Foreign tourists frolicked Saturday in the gentle waves of the Andaman Sea, riding jet skis, posing for snapshots and sunbathing topless on the sand.
Such scenes were common on the resort island before a deadly tsunami hit six days earlier. But after the devastation, Aime Yodkaew, sweeping away debris, can't quite believe that, for some, life goes on as usual.
Just behind the relaxing foreigners is a store whose windows are gone, blasted out last Sunday by giant waves that killed more than 4,800 people in Thailand and more than 120,000 across southern Asia and in eastern Africa.
Along the beach, students from an international school were clearing up debris left by the waves and stuffing it into garbage bags.
Yodkaew, a Swede who has lived here for years with her Thai husband, said she felt angry at the tourists indulging in the sort of fun Phuket was famous for before the waves hit.
"I just figure if everyone uses about an hour of their holiday time (to help clean up), this would help a lot for the locals," she said.
But she acknowledged that the sooner more tourists return to the resort island's fabled beaches, the sooner her husband's sailboard and catamaran rental business will be able to start making money again.

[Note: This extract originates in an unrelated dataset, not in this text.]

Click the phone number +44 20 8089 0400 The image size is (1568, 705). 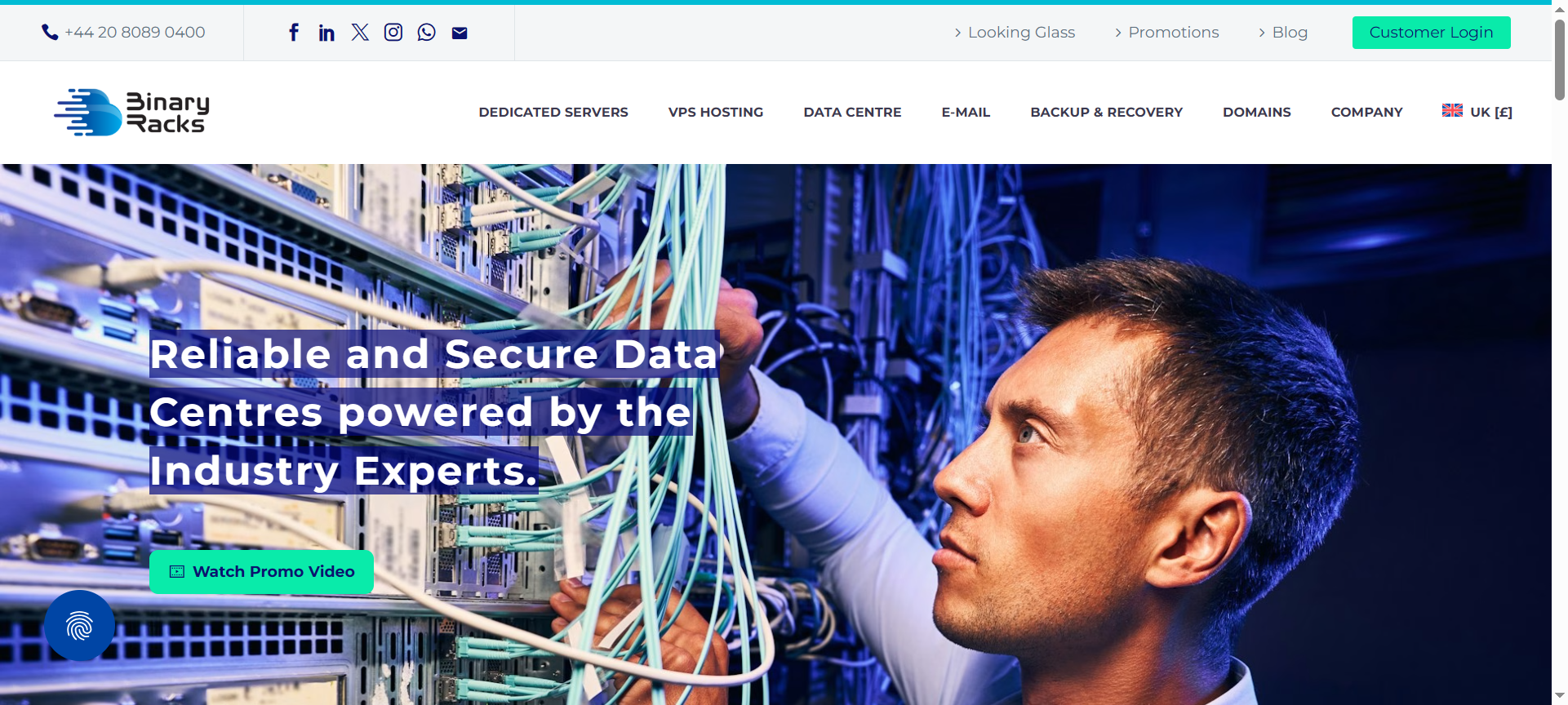click(135, 33)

Tourists are the lifeblood of this beautiful island in southern Thailand and this is the peak season for overseas visitors, Thailand's warm, dry season coinciding with the depth of northern winters.

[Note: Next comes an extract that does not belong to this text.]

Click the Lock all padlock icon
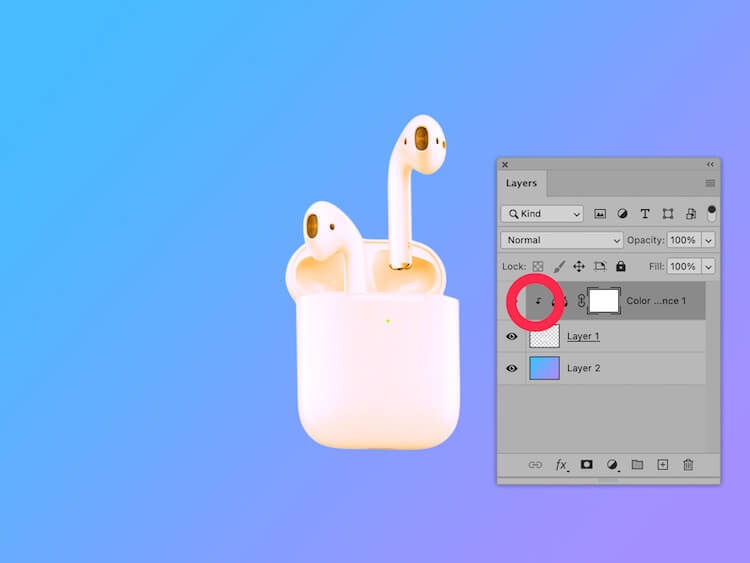This screenshot has width=750, height=563. coord(621,267)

The heart was torn out of the season by last Sunday's tsunamis, which killed 4,812 people in Thailand, more than half of them foreigners, and left more than 6,000 missing and feared dead.
Although much of Phuket escaped the waves' wrath with little damage, it is inextricably linked to one of the world's worst natural disasters. Its most famous beach, Patong, was one of the hardest hit and the island, with its airport and good roads, has become a regional hub for delivering relief to regions to the north that sustained far more damage and loss of life.
"Definitely less than 10 percent of hotel rooms in Phuket are closed," said John Everingham, who publishes Phuket Magazine, which gives tourists information about the island. "A lot of people haven't left the island, a lot of people who were there have just continued having their holidays."
By contrast, another popular but much smaller island, Phi Phi, was wiped out almost entirely, he said. The worst loss of life was on the mainland north of Phuket, where more than 3,000 bodies already have been found.
The Finance Ministry estimated that the tsunamis will likely shave just 0.3 of a percentage point from gross domestic product growth in 2005.
"The Thai tourism industry hasn't been affected much by this event," Finance Minister Somkid Jatusripitak told reporters. "Foreign tourists may be scared for a short while, but I think in the next two to three months at most, their fears will fade away."
Despite the devastation, some tourists are determined to make the most of their vacation.
On New Year's Eve, hundreds of people quietly clutched white roses and candles as they reflected on the tragedy at a vigil, but elsewhere on Phuket scantily clad women danced in nightclubs while Western tourists drank and partied to loud music.
Jinni Woolf, 26, of Denmark, was on Phuket when the waves hit and was still there Saturday, soaking up the sun on the beach.
"We just can't sit at the hotel and I also think it's very important, like people who have been in a motorcycle accident to ride again to overcome (their fear)," Woolf said.
Charles Vickson, a Buddhist visiting from Hong Kong, said that at Phuket's Laguna resort, which was not badly affected by the waves, he saw bronzed European tourists return to sunbathing by the pool just minutes after the tsunamis.
"They laid out their towel ... and the lady, with her headphones on, resumed her sunbathing as if nothing had happened," he said.